The festive season is upon us as is the time for weddings and celebrations. Every year I am surprised at the number of happy couples waltzing down the aisle to say their vows with no knowledge of the choices they have with regards to marital regimes!

Every couple has different circumstances, but to ensure everlasting happiness or at least a “ fair” distribution of assets caused by death or divorce, please make sure you are both informed before solemnising the marriage.

So for starters, if you do NOT sign a contract before the wedding, you will automatically be married IN community of property.

What is marriage in community of property?

There is one estate between a husband and a wife. Property and debts acquired prior to and during the marriage are shared equally in undivided shares (50%). This can work for you if you plan to not to earn and be a stay-at-home parent, but not a good idea if you are planning to have your own business as both spouses are jointly liable to creditors.

To prevent this, in a nutshell, you need to enter into an Ante Nuptial contract BEFORE the wedding date

What is an Antenuptial contract?

A contract which regulates whether a marriage will be out of community of property with/without the accrual system. An antenuptial contract must be signed by the people entering into a marriage in the presence of a notary public, and it must be registered in the Deeds Registries office within the prescribed time period. This contract determines whether your marriage will exist in community of property or out of community of property, with or without the accrual system.

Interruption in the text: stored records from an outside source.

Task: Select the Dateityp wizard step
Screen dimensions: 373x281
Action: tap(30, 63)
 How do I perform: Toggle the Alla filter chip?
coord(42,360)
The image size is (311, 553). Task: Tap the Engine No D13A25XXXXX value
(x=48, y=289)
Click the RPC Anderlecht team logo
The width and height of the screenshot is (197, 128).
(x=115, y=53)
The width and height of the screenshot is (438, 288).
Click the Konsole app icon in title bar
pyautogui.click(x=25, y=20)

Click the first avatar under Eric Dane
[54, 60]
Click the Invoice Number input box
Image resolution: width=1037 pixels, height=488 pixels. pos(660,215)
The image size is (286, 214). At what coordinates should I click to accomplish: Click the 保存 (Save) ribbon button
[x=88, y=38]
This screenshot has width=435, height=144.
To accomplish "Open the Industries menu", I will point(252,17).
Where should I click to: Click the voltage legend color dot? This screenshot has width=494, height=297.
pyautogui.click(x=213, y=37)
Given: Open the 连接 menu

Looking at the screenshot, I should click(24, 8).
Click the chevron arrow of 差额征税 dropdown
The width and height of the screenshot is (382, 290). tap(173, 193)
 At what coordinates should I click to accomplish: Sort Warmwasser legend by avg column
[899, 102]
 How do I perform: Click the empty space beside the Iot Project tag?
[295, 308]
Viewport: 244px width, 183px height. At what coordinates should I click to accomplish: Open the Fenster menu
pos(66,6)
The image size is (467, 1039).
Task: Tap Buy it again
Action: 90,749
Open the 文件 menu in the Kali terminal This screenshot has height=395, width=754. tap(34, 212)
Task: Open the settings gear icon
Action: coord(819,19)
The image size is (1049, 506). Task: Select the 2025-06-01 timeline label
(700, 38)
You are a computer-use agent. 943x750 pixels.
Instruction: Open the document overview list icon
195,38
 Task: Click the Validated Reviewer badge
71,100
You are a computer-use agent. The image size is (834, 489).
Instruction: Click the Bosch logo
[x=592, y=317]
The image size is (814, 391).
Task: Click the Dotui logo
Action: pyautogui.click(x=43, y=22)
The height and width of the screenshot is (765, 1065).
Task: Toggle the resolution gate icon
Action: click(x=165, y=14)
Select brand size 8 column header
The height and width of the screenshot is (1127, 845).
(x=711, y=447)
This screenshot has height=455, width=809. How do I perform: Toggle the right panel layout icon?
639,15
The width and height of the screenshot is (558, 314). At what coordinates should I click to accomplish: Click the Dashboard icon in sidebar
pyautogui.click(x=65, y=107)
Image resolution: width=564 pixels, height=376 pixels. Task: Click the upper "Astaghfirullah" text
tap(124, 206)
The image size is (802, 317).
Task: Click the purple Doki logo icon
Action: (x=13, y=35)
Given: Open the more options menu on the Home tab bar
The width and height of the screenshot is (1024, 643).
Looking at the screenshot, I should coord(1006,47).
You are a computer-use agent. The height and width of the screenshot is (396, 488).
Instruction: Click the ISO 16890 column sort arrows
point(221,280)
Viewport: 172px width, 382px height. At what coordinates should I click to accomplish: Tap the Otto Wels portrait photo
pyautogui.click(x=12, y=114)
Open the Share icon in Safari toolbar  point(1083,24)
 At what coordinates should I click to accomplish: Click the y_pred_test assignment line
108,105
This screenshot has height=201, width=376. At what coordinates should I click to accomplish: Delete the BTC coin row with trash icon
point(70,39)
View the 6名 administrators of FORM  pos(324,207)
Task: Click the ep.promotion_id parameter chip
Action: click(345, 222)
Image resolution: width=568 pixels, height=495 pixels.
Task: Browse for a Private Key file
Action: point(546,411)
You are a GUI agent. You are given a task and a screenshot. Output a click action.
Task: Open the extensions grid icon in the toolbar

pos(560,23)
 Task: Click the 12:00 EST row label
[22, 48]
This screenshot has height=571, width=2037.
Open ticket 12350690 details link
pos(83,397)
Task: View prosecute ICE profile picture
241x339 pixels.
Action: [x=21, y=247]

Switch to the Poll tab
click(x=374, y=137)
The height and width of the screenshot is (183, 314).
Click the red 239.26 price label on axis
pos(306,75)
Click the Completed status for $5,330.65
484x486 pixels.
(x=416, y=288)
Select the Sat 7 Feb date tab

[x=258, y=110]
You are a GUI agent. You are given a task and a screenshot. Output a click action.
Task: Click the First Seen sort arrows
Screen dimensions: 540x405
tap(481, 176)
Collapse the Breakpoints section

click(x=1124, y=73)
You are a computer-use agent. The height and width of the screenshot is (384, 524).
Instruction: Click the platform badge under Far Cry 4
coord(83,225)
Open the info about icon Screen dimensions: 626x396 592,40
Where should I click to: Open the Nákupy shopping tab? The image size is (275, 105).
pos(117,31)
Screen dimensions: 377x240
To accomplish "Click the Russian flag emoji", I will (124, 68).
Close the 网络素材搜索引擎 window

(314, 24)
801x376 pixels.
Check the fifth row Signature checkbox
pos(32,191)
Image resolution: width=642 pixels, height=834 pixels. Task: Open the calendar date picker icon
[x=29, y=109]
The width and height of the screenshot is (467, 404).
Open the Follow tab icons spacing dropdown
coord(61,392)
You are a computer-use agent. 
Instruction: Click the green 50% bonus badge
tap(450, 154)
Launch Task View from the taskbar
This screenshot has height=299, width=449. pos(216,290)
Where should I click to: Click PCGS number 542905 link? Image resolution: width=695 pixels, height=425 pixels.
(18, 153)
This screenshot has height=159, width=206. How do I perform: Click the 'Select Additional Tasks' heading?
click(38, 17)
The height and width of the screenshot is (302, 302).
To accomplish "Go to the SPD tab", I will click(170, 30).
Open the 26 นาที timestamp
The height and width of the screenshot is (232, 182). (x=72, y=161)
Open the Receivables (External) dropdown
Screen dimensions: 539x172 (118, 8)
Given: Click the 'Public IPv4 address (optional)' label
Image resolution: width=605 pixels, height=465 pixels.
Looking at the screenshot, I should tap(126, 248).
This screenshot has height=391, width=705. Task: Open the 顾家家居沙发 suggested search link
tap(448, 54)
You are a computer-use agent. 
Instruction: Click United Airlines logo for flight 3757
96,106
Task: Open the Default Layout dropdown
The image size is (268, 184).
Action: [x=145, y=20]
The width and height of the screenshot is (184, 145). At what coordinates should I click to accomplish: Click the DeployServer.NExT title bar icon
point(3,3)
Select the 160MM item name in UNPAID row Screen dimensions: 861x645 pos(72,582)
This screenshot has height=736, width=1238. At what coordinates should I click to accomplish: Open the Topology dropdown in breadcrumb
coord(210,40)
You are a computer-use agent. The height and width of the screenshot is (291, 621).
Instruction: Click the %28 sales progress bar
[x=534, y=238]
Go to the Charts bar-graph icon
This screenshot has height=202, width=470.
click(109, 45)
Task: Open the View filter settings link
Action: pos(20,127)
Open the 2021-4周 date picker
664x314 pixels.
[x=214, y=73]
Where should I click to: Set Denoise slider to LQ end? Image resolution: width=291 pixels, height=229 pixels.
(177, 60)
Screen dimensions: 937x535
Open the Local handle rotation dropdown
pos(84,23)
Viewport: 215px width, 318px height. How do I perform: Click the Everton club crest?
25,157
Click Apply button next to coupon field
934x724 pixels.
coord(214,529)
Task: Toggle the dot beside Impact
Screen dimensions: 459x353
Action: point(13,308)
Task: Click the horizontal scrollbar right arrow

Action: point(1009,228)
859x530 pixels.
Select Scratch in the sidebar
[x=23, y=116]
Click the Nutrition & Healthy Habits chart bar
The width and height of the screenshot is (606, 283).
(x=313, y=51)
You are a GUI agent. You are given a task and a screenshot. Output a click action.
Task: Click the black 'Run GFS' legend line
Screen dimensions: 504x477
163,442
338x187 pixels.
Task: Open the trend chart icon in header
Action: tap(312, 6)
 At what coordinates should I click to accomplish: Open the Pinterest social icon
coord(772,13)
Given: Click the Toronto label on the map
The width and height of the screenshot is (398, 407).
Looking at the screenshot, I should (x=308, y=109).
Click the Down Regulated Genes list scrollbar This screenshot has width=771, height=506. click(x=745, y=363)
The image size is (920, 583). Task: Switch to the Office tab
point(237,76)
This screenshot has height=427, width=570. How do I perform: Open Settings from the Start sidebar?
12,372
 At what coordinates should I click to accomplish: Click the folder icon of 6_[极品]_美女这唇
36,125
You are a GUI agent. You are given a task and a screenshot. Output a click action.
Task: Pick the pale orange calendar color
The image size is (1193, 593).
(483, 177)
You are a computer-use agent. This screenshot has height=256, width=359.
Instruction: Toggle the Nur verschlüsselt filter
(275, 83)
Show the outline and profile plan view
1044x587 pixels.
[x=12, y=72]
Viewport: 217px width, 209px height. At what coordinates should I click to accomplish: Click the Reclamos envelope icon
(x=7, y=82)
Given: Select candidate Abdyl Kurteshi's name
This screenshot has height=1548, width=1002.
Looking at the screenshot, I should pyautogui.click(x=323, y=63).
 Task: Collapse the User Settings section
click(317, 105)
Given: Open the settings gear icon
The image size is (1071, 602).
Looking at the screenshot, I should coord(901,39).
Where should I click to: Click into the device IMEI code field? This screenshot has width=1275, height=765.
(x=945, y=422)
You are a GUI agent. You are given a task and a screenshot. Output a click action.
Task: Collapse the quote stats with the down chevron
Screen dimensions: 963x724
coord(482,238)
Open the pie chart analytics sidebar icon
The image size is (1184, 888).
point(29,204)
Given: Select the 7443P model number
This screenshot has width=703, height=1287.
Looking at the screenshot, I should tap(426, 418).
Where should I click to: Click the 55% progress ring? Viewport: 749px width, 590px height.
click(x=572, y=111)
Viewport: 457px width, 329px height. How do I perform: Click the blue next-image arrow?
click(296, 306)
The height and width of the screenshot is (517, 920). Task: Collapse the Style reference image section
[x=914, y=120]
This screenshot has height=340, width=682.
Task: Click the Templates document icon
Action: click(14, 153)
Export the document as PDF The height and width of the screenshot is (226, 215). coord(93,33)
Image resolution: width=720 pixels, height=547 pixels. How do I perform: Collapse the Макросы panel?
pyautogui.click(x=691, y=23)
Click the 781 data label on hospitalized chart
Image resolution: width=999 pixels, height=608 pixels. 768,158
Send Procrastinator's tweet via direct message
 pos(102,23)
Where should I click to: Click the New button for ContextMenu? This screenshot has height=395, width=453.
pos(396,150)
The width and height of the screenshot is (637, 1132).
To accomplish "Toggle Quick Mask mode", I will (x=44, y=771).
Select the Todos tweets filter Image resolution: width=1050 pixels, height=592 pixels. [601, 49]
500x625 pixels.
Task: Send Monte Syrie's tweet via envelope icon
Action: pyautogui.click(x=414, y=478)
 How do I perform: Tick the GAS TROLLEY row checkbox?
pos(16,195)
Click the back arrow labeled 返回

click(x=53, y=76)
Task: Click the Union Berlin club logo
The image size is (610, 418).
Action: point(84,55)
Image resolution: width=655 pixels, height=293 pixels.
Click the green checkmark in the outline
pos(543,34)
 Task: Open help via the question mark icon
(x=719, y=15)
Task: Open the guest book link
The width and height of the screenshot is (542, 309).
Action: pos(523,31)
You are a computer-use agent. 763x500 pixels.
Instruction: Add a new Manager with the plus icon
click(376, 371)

Some of the benefits of this contract are:

  1. Preventing your intended marriage from automatically being in community of property
  2. Offering transparency in your relationship by recording the rights, duties and consequences (legal and proprietary) of your marriage
  3. Preventing unnecessary disputes with your spouse down the line

The accrual system or NOT?

In a marriage out of community of property EXCLUDING the accrual system, the spouses have their own estates which contain property and debts acquired prior to and during the marriage (“what is mine is mine and what is yours is yours”). Each spouse is separately liable to his/her creditors. Prior to the marriage, an antenuptial contract must be entered into to indicate that the marriage will be out of community of property. This regime is often a good idea for second or third marriages where both spouses have children from previous marriages as well as separate estates.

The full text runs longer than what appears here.